Your task:
Could you retype every record below exactly as it appears?

────

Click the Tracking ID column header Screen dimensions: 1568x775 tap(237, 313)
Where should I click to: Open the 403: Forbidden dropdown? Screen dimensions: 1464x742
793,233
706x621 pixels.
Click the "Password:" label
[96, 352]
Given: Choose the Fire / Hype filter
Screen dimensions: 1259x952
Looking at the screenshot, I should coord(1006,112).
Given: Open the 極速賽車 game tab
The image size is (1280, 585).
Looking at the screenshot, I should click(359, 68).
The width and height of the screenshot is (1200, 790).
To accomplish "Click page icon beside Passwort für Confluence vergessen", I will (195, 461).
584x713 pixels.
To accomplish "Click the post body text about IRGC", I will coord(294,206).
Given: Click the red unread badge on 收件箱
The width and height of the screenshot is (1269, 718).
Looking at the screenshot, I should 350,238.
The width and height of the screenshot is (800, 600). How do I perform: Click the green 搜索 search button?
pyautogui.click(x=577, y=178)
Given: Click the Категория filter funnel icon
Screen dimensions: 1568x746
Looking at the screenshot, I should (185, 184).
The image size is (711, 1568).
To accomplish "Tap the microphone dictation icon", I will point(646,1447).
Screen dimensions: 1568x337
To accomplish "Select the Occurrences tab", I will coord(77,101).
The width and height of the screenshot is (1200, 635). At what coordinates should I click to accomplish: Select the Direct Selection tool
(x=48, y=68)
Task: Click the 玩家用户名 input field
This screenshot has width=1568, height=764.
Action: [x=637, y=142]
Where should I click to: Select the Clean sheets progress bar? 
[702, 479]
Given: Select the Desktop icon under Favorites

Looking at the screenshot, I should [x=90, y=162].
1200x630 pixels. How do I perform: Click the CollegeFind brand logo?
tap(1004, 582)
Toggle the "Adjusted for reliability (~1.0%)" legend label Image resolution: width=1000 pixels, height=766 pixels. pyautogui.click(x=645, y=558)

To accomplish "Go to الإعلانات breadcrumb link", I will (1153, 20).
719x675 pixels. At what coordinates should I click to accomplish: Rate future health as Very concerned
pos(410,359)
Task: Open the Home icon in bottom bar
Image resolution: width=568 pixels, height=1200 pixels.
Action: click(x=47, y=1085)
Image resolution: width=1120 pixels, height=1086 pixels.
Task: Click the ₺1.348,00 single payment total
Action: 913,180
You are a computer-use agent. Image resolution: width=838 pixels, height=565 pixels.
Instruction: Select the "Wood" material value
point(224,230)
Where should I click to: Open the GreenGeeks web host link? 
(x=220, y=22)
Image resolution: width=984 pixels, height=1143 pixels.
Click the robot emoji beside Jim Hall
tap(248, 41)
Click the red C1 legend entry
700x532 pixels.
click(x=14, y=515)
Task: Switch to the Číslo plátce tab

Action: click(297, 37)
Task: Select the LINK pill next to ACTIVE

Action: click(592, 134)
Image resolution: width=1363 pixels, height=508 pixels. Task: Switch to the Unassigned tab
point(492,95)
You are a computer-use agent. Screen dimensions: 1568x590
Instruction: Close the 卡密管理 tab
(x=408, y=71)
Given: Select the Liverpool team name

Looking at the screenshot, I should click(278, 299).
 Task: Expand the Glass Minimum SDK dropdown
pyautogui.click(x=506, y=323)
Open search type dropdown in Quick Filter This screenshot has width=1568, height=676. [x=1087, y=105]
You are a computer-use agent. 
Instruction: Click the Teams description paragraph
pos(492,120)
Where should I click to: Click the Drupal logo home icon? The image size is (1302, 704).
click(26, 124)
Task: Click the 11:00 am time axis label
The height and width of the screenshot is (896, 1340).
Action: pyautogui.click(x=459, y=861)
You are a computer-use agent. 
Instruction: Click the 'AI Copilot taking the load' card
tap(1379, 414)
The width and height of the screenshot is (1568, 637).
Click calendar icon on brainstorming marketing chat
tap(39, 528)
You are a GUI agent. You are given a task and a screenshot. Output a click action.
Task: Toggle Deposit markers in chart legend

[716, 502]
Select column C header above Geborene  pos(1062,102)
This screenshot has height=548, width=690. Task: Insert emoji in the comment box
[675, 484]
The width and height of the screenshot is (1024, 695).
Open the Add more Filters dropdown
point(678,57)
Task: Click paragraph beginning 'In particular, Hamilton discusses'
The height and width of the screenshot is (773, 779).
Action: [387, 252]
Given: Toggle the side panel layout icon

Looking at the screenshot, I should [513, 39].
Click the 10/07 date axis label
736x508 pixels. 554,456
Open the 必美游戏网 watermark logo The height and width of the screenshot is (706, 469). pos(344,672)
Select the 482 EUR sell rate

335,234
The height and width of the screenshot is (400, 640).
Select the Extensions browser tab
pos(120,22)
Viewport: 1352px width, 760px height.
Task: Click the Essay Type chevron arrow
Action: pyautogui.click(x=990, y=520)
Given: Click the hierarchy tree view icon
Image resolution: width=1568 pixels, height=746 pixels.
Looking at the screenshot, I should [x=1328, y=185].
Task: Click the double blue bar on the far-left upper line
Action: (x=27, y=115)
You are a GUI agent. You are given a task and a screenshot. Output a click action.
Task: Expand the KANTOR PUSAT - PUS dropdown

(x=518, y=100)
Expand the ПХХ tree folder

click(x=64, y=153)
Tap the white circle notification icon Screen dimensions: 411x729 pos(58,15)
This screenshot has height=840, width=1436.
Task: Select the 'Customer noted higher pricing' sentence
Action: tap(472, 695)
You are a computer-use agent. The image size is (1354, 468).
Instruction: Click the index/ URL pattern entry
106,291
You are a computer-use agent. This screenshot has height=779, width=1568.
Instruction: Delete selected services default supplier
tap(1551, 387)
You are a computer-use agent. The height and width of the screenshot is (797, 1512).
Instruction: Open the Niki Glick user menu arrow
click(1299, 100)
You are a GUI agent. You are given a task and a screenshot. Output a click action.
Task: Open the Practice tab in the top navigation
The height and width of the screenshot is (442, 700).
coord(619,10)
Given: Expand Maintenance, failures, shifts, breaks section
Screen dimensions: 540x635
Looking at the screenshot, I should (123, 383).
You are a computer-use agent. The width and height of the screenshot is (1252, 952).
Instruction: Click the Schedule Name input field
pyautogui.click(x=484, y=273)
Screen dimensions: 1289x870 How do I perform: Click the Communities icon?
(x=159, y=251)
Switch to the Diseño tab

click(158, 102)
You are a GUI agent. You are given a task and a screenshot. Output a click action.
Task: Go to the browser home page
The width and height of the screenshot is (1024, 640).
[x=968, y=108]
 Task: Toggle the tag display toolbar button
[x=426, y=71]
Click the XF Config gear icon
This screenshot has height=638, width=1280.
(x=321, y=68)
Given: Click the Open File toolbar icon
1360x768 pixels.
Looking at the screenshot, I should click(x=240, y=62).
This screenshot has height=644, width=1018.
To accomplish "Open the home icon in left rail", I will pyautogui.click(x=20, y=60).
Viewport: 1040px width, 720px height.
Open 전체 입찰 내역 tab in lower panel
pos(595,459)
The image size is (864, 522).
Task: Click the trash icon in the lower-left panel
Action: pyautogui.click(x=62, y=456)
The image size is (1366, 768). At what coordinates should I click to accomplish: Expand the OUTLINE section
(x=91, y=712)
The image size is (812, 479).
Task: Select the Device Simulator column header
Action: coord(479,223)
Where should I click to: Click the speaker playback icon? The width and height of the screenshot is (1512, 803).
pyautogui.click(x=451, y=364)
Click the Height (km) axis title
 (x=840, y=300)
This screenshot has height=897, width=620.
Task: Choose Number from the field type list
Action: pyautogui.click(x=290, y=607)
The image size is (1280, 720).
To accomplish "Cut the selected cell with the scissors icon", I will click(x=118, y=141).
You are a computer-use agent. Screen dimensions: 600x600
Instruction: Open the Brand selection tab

────

Written response:
Click the Tracking ID column header Screen dimensions: 1568x775 tap(237, 313)
Where should I click to: Open the 403: Forbidden dropdown? Screen dimensions: 1464x742
793,233
706x621 pixels.
Click the "Password:" label
[96, 352]
Given: Choose the Fire / Hype filter
Screen dimensions: 1259x952
Looking at the screenshot, I should coord(1006,112).
Given: Open the 極速賽車 game tab
The image size is (1280, 585).
Looking at the screenshot, I should click(359, 68).
The width and height of the screenshot is (1200, 790).
To accomplish "Click page icon beside Passwort für Confluence vergessen", I will (195, 461).
584x713 pixels.
To accomplish "Click the post body text about IRGC", I will coord(294,206).
Given: Click the red unread badge on 收件箱
The width and height of the screenshot is (1269, 718).
Looking at the screenshot, I should 350,238.
The width and height of the screenshot is (800, 600). How do I perform: Click the green 搜索 search button?
pyautogui.click(x=577, y=178)
Given: Click the Категория filter funnel icon
Screen dimensions: 1568x746
Looking at the screenshot, I should (185, 184).
The image size is (711, 1568).
To accomplish "Tap the microphone dictation icon", I will point(646,1447).
Screen dimensions: 1568x337
To accomplish "Select the Occurrences tab", I will coord(77,101).
The width and height of the screenshot is (1200, 635). At what coordinates should I click to accomplish: Select the Direct Selection tool
(x=48, y=68)
Task: Click the 玩家用户名 input field
This screenshot has width=1568, height=764.
Action: [x=637, y=142]
Where should I click to: Select the Clean sheets progress bar? 
[702, 479]
Given: Select the Desktop icon under Favorites

Looking at the screenshot, I should [x=90, y=162].
1200x630 pixels. How do I perform: Click the CollegeFind brand logo?
tap(1004, 582)
Toggle the "Adjusted for reliability (~1.0%)" legend label Image resolution: width=1000 pixels, height=766 pixels. pyautogui.click(x=645, y=558)

To accomplish "Go to الإعلانات breadcrumb link", I will (1153, 20).
719x675 pixels. At what coordinates should I click to accomplish: Rate future health as Very concerned
pos(410,359)
Task: Open the Home icon in bottom bar
Image resolution: width=568 pixels, height=1200 pixels.
Action: click(x=47, y=1085)
Image resolution: width=1120 pixels, height=1086 pixels.
Task: Click the ₺1.348,00 single payment total
Action: 913,180
You are a computer-use agent. Image resolution: width=838 pixels, height=565 pixels.
Instruction: Select the "Wood" material value
point(224,230)
Where should I click to: Open the GreenGeeks web host link? 
(x=220, y=22)
Image resolution: width=984 pixels, height=1143 pixels.
Click the robot emoji beside Jim Hall
tap(248, 41)
Click the red C1 legend entry
700x532 pixels.
click(x=14, y=515)
Task: Switch to the Číslo plátce tab

Action: click(297, 37)
Task: Select the LINK pill next to ACTIVE

Action: click(592, 134)
Image resolution: width=1363 pixels, height=508 pixels. Task: Switch to the Unassigned tab
point(492,95)
You are a computer-use agent. Screen dimensions: 1568x590
Instruction: Close the 卡密管理 tab
(x=408, y=71)
Given: Select the Liverpool team name

Looking at the screenshot, I should click(278, 299).
 Task: Expand the Glass Minimum SDK dropdown
pyautogui.click(x=506, y=323)
Open search type dropdown in Quick Filter This screenshot has width=1568, height=676. [x=1087, y=105]
You are a computer-use agent. 
Instruction: Click the Teams description paragraph
pos(492,120)
Where should I click to: Click the Drupal logo home icon? The image size is (1302, 704).
click(26, 124)
Task: Click the 11:00 am time axis label
The height and width of the screenshot is (896, 1340).
Action: pyautogui.click(x=459, y=861)
You are a computer-use agent. 
Instruction: Click the 'AI Copilot taking the load' card
tap(1379, 414)
The width and height of the screenshot is (1568, 637).
Click calendar icon on brainstorming marketing chat
tap(39, 528)
You are a GUI agent. You are given a task and a screenshot. Output a click action.
Task: Toggle Deposit markers in chart legend

[716, 502]
Select column C header above Geborene  pos(1062,102)
This screenshot has height=548, width=690. Task: Insert emoji in the comment box
[675, 484]
The width and height of the screenshot is (1024, 695).
Open the Add more Filters dropdown
point(678,57)
Task: Click paragraph beginning 'In particular, Hamilton discusses'
The height and width of the screenshot is (773, 779).
Action: [387, 252]
Given: Toggle the side panel layout icon

Looking at the screenshot, I should [513, 39].
Click the 10/07 date axis label
736x508 pixels. 554,456
Open the 必美游戏网 watermark logo The height and width of the screenshot is (706, 469). pos(344,672)
Select the 482 EUR sell rate

335,234
The height and width of the screenshot is (400, 640).
Select the Extensions browser tab
pos(120,22)
Viewport: 1352px width, 760px height.
Task: Click the Essay Type chevron arrow
Action: pyautogui.click(x=990, y=520)
Given: Click the hierarchy tree view icon
Image resolution: width=1568 pixels, height=746 pixels.
Looking at the screenshot, I should [x=1328, y=185].
Task: Click the double blue bar on the far-left upper line
Action: (x=27, y=115)
You are a GUI agent. You are given a task and a screenshot. Output a click action.
Task: Expand the KANTOR PUSAT - PUS dropdown

(x=518, y=100)
Expand the ПХХ tree folder

click(x=64, y=153)
Tap the white circle notification icon Screen dimensions: 411x729 pos(58,15)
This screenshot has height=840, width=1436.
Task: Select the 'Customer noted higher pricing' sentence
Action: tap(472, 695)
You are a computer-use agent. The image size is (1354, 468).
Instruction: Click the index/ URL pattern entry
106,291
You are a computer-use agent. This screenshot has height=779, width=1568.
Instruction: Delete selected services default supplier
tap(1551, 387)
You are a computer-use agent. The height and width of the screenshot is (797, 1512).
Instruction: Open the Niki Glick user menu arrow
click(1299, 100)
You are a GUI agent. You are given a task and a screenshot. Output a click action.
Task: Open the Practice tab in the top navigation
The height and width of the screenshot is (442, 700).
coord(619,10)
Given: Expand Maintenance, failures, shifts, breaks section
Screen dimensions: 540x635
Looking at the screenshot, I should (123, 383).
You are a computer-use agent. The width and height of the screenshot is (1252, 952).
Instruction: Click the Schedule Name input field
pyautogui.click(x=484, y=273)
Screen dimensions: 1289x870 How do I perform: Click the Communities icon?
(x=159, y=251)
Switch to the Diseño tab

click(158, 102)
You are a GUI agent. You are given a task and a screenshot. Output a click action.
Task: Go to the browser home page
The width and height of the screenshot is (1024, 640).
[x=968, y=108]
 Task: Toggle the tag display toolbar button
[x=426, y=71]
Click the XF Config gear icon
This screenshot has height=638, width=1280.
(x=321, y=68)
Given: Click the Open File toolbar icon
1360x768 pixels.
Looking at the screenshot, I should click(x=240, y=62).
This screenshot has height=644, width=1018.
To accomplish "Open the home icon in left rail", I will pyautogui.click(x=20, y=60).
Viewport: 1040px width, 720px height.
Open 전체 입찰 내역 tab in lower panel
pos(595,459)
The image size is (864, 522).
Task: Click the trash icon in the lower-left panel
Action: pyautogui.click(x=62, y=456)
The image size is (1366, 768). At what coordinates should I click to accomplish: Expand the OUTLINE section
(x=91, y=712)
The image size is (812, 479).
Task: Select the Device Simulator column header
Action: coord(479,223)
Where should I click to: Click the speaker playback icon? The width and height of the screenshot is (1512, 803).
pyautogui.click(x=451, y=364)
Click the Height (km) axis title
 (x=840, y=300)
This screenshot has height=897, width=620.
Task: Choose Number from the field type list
Action: pyautogui.click(x=290, y=607)
The image size is (1280, 720).
To accomplish "Cut the selected cell with the scissors icon", I will click(x=118, y=141).
You are a computer-use agent. Screen dimensions: 600x600
Instruction: Open the Brand selection tab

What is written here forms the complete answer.